■ Work item ■
Beginning at whichever line contains "Tick the lock out deny access checkbox", reproduce each line of the records below word for word, ending with the last, and add nothing.

■ Extracted records ■
++++++++++++++++++++
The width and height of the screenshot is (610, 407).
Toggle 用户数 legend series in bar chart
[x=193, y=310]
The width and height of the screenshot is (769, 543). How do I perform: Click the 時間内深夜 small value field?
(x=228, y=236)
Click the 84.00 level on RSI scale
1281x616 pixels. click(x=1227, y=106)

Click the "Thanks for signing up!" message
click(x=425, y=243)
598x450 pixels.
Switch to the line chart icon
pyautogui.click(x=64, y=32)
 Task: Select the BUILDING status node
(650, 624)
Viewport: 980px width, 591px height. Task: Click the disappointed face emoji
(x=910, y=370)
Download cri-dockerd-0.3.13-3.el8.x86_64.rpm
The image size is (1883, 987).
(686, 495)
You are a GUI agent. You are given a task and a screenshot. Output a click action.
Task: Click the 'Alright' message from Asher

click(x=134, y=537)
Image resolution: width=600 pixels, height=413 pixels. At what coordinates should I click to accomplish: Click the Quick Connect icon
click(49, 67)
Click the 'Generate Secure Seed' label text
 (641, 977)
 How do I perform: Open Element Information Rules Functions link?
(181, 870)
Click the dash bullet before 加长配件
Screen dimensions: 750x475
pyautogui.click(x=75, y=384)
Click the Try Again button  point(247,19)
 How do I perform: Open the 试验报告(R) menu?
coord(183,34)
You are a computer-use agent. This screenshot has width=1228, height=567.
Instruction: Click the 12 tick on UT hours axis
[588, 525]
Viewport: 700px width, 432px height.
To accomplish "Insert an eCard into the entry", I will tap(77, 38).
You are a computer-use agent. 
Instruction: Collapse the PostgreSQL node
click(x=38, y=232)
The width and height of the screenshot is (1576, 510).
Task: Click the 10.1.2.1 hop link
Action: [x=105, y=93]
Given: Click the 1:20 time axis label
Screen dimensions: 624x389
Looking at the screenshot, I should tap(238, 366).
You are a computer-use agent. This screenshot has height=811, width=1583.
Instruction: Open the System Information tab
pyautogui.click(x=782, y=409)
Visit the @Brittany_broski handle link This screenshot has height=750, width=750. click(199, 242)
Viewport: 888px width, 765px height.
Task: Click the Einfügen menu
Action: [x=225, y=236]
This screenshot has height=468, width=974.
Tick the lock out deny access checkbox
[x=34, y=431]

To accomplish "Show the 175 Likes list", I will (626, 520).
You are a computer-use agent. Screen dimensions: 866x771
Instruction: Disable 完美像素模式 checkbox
++++++++++++++++++++
■ Problem solution ■
Tick the lock out deny access checkbox
[x=34, y=431]

To accomplish "Show the 175 Likes list", I will (626, 520).
You are a computer-use agent. Screen dimensions: 866x771
Instruction: Disable 完美像素模式 checkbox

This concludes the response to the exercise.